Harry then starts to target the gang members he feels were responsible for Len's death, picking out the most weakest first, in the hope he will get the answers he wants. He follows him to a parked car where the youth is being forced to have oral sex with a major drug dealer. Harry exacts revenge on the dealer and abducts Marky.



By torturing the gang member, Harry is shown the evidence of Len's death at the hands of the gang - it all having been recorded on a mobile phone.


Harry uses Marky as a shield when he goes down to the underpass in order to confront the main gang members, Noel and Carl. In the shoot-out, Harry kills Carl, and Marky is killed in the cross-fire. Noel escapes and Harry collapses.



Harry is released from hospital after suffering a bout of emphysema, brought on by the attack in the underpass.

The killings at the underpass brings Harry as a possible suspect by the police, particularly DCI Alice Frampton, who had informed him of Len's death.


Frampton's superior officer decides to make arrests relating to gang violence and drug dealing, provoking a riot on the estate.


Harry, Frampton and her seriously injured colleague, Hicock, take refuge in the pub.



It turns out that the landlord, Sid, is Noel's uncle and decide to kill the two police officers, along with Harry. Hicock is suffocated by Sid, and as Noel attempts to strangle Frampton, he is shot by Harry. Sid is then shot by a police marksman, ending Harry and Alice's ordeal.


Act 3 - Resolution

At a police press conference after the riot, Hicock and Frampton are given awards for their bravery in trying to resolve the estate's problems, There are also flat denials of any vigilante involvement.

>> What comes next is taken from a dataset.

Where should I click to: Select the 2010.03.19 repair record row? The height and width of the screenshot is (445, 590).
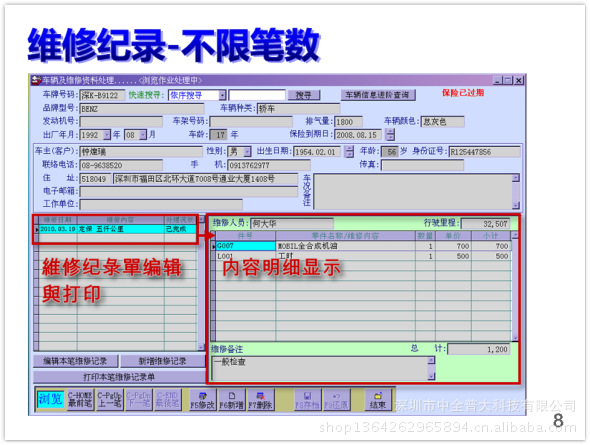(x=116, y=229)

Frampton leaves the conference knowing the truth.

Meanwhile, Harry is able to at last walk through the underpass without fear.


Cause and Effect

The trouble caused by the gang has the effect that Leonard tries to take them on, resulting in his death.

The ineffectiveness of the police reaction, together with the harrassment Harry witnesses forces him to avenge Len's death.

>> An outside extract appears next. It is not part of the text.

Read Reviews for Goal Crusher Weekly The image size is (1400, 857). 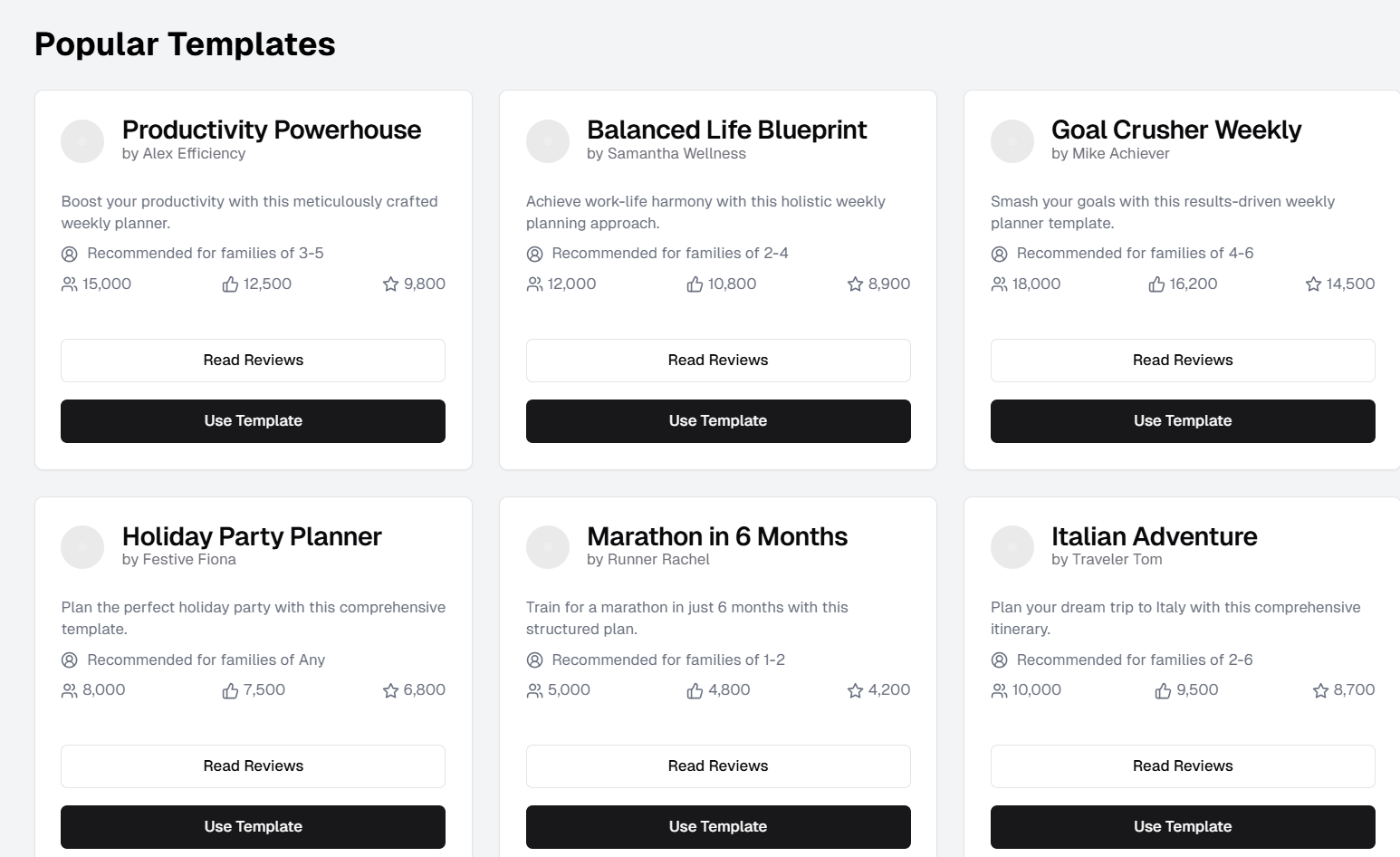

The police arrests cause the riots to occur - the effect of this is Harry, Frampton and Hicock taking refuge in the pub.

It could also be argued that the social situation on the estate and in Britain in general, might be the cause of the gang's behaviour?


Enigmas

Who was directly responsible for Len's death?

Will Harry get revenge?

Will the gang be arrested?


Character Arcs

Harry starts the film as a pensioner who feels he can do nothing to prevent the gang terrorising the council estate. Through the death of his friend, Len, he draws upon his previous military experience to take on the gang. At the his actions have provided some semblance of law and order to the estate.

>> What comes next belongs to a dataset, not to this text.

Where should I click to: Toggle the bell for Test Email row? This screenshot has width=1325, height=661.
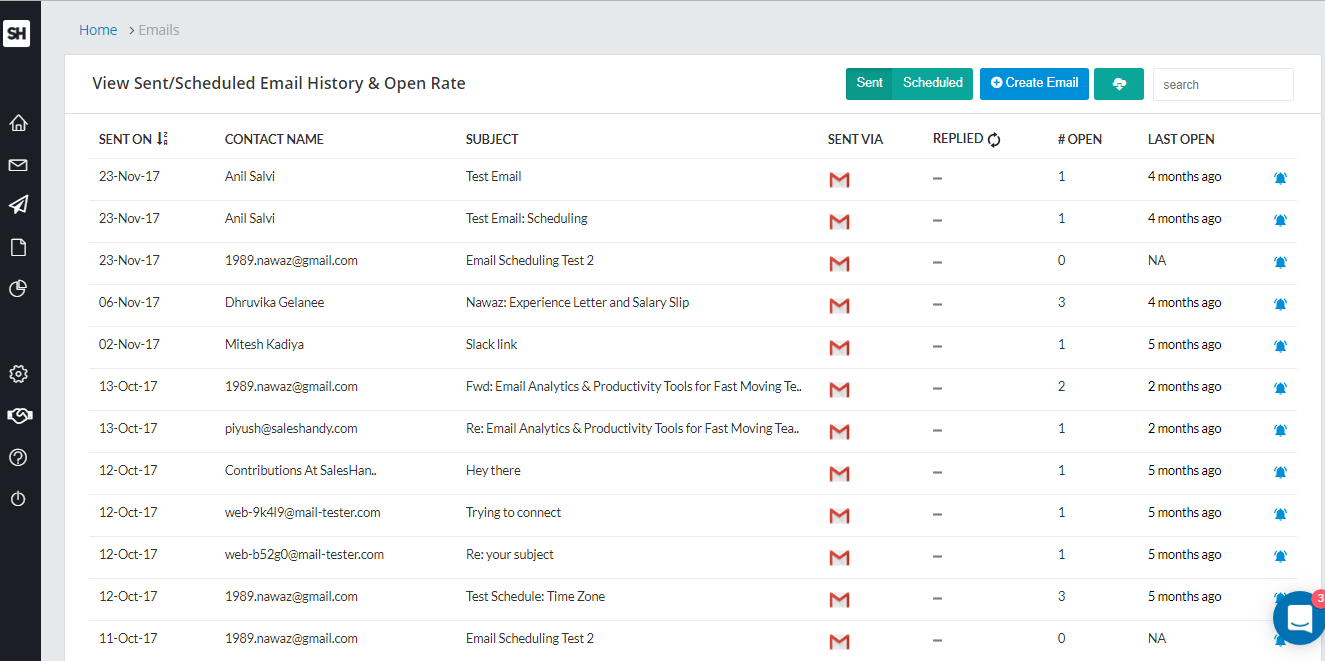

Alice Frampton is very much 'by the book' as a police officer at the start, although she does see at the end that a cover-up has taken place with the "non-vigilante" line of her superior officer. She perhaps also realises that the lull in gang-related crime since Harry's actions is only a temporary measure, and her role as a police officer can do little to prevent it from happening again.